On peine à mesurer aujourd’hui le choc culturel provoqué à l’époque par l’arrivée des immigrés italiens. Le fossé de la langue et des différences de mode de vie avec cette population en majorité masculine, rurale et célibataire sera particulièrement fort. Mais au-delà du racisme ordinaire dans la rue, à l’école, des griefs à l’encontre des Italiens «au couteau facile», il n’y aura pas de véritable débordement.

«Plus suisses que les Suisses»

L’immigration italienne finira par refluer. Des milliers de travailleurs rentreront au pays, notamment après la récession de 1974.

Ceux qui sont restés ont pour la plupart réussi une intégration qualifiée aujourd’hui de modèle. Les Italiens font désormais «partie des meubles». Certains vous diront même qu’ils se sentent plus suisses que les Suisses.

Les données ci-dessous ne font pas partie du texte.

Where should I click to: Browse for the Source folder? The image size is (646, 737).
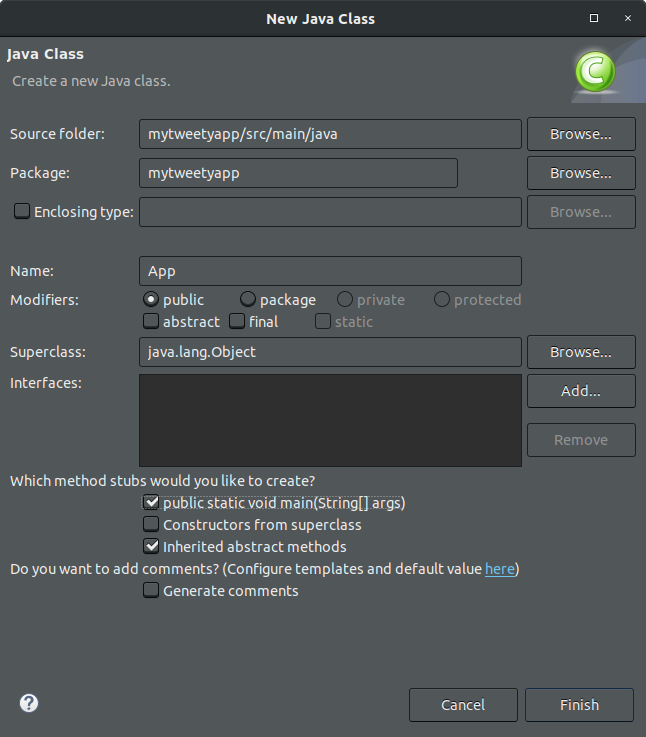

Une communauté italienne qui a aussi eu une influence profonde sur la société suisse, en termes de mode de vie, de culture, de gastronomie bien sûr. Les milliers de mariages mixtes ont rapproché autant de familles suisses et italiennes, qui continuent aujourd’hui à s’influencer mutuellement. Des enfants d’immigrés siègent au Parlement suisse. Certains sont des visages bien connus à la télévision.

De nouveaux bons élèves

La relation entre les Italiens et la Suisse, qui a pris d’abord l’allure d’un couple distant uniquement basé sur un intérêt économique, ressemble ainsi aujourd’hui à une véritable histoire d’amour.

L’immigration italienne est aussi un formidable exemple d’intégration, qui témoigne de la capacité d’accueil – d’ouverture même – de la Suisse, au-delà des vifs débats sur l’accueil des réfugiés, ou sur le frein à l’immigration décidé par le peuple en février 2014.

D’autres groupes d’étrangers marchent d’ailleurs déjà sur les pas des Italiens. Il y a encore quelques années, les Kosovars souffraient d’une réputation peu flatteuse de bagarreurs au couteau (tiens, eux aussi!). Aujourd’hui, ce sont plutôt les «success stories» de leurs «secondos» qui attirent l’attention.